British archaeologists have finally dug out some really hard evidence to help them solve the mystery surrounding the prehistoric circle of giant stones located in the south west of England.
It turns out that Stonehenge may have served as a burial ground for at least 500 years after it was build around 3,000 B.C., according to new radiocarbon dates of human remains excavated from the ancient stone monument.
It was initially believed that Stonehenge was used as a cemetery between 2700 B.C. and 2600 B.C. but researchers with the Stonehenge Riverside Project announced on Thursday that they are convinced the area was built and then grew as a "domain of the ancestors."
"It’s now clear that burials were a major component of Stonehenge in all its main stages," said Mike Parker Pearson, an archaeologist at the University of Sheffield in England, "Stonehenge was a place of burial from its beginning to its zenith in the mid-third millennium B.C."
The role of Stonehenge has been the focus of heated debate for years, with archaeologists claiming that it might have been an astronomical observatory, a cemetery, or a religious complex. But until recently, there was no strong proof to any of the hypotheses.
Pearson and his team studied the remains of three people, all of which were excavated in the 1950s and had been stored at the nearby Salisbury Museum. It's only in the past few years that radiocarbon dating methods have advanced enough to determine the remains' age, Pearson explained. 49 other cremation remains were discovered in the 1920s but were reburied after researches determined they couldn't be scientifically useful. They estimated that up to 240 people were buried there, all as cremation deposits.
"Fifty-two cremation burials were actually excavated in the 20th century, when excavations took place on a big scale," Pearson was quoted by
ABCnews as saying on ABC Radio's AM program.
"Although most of them got thrown away, three of them were kept in a museum.
"With new developments in radio-carbon dating, we can actually date burnt bone now, and we've been able to find out that people were buried at Stonehenge right from its kick-off, right from the beginning, all the way through until after the really big stones were put up."
Other evidence from the British Isles shows that skeletal burials were rare at this time and that cremation was the custom for the elite.
Researchers also discovered nearly 1,000 homes nearby at Durrington Walls, 3 kilometers north west of Stonehenge, which they said appeared to be seasonal homes related to Stonehenge.
"It's a quite extraordinary settlement, we've never seen anything like it before," Parker Pearson said.

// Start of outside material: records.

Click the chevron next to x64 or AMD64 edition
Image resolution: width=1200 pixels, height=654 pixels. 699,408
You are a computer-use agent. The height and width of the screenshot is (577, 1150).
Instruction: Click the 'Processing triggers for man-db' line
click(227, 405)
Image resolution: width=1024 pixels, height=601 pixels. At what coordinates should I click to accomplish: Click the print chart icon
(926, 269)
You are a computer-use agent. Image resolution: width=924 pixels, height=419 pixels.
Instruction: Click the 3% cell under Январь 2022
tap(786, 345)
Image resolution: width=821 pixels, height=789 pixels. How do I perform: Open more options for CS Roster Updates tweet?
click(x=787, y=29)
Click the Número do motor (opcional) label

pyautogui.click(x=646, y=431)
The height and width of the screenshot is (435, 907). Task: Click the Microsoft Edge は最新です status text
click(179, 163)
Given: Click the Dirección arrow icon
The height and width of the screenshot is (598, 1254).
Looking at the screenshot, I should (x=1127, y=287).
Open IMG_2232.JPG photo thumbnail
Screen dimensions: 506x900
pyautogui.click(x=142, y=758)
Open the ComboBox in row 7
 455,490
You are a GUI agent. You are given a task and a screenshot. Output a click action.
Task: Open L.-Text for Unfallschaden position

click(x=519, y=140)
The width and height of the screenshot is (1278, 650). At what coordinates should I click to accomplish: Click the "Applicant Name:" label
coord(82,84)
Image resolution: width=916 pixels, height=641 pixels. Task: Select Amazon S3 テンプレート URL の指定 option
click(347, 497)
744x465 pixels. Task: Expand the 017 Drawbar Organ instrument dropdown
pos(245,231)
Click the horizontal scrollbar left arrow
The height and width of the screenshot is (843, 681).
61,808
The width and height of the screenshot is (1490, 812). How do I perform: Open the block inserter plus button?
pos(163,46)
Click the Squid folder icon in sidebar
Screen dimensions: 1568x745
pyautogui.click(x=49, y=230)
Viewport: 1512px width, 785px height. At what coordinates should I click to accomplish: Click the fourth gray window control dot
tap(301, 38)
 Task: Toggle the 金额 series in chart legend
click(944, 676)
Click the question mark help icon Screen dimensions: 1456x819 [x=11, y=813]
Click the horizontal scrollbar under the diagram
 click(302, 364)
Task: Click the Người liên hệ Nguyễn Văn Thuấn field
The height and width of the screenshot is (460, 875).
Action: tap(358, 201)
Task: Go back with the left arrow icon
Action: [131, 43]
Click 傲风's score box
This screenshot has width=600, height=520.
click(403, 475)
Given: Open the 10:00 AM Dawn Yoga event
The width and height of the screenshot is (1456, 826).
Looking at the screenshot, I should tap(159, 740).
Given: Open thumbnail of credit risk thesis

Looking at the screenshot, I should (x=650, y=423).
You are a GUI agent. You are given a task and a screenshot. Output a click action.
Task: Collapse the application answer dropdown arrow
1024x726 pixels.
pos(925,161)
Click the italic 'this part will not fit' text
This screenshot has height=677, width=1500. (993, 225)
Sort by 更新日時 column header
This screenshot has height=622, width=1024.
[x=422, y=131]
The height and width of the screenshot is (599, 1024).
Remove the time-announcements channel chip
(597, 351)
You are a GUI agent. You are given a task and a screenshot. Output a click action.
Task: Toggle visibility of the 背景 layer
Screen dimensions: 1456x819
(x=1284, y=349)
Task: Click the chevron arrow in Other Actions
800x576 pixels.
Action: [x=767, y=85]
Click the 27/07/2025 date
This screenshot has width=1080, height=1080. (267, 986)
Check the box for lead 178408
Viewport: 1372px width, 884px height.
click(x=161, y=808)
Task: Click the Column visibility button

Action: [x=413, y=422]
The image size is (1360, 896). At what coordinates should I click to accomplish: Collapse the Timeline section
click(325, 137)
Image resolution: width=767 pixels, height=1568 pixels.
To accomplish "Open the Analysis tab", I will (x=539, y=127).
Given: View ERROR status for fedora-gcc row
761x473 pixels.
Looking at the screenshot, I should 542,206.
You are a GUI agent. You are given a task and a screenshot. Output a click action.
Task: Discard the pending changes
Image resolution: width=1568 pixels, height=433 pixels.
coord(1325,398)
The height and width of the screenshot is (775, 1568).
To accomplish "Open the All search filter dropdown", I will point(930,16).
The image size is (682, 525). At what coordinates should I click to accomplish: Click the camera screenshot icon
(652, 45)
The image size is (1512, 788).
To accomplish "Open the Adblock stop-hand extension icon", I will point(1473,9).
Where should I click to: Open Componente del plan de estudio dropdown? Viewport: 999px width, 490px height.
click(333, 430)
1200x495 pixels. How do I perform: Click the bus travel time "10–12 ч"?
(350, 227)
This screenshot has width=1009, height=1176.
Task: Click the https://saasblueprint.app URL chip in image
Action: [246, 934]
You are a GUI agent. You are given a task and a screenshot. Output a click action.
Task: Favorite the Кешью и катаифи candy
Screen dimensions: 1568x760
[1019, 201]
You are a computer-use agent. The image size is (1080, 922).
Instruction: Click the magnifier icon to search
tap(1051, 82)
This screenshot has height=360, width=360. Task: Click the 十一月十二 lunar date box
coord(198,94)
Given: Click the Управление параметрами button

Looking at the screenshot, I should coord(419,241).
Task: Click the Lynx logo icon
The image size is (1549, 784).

The village appeared to be a land of the living and Stonehenge a land of the ancestors, he said.
Presenting his data at a teleconference organized by the National Geographic Society, which will run a story about Stonehenge in its June issue and feature the new burial data on National Geographic Channel on Sunday, another member of Pearson's team, Andrew Chamberlain, also a professor at the Sheffield University, said they have reasons to believe that the cremation burials represent the natural deaths of a single elite family and its descendants, perhaps a ruling dynasty.
"I don't think it was the common people getting buried at Stonehenge — it was clearly a special place at that time. One has to assume anyone buried there had some good credentials," Pearson added.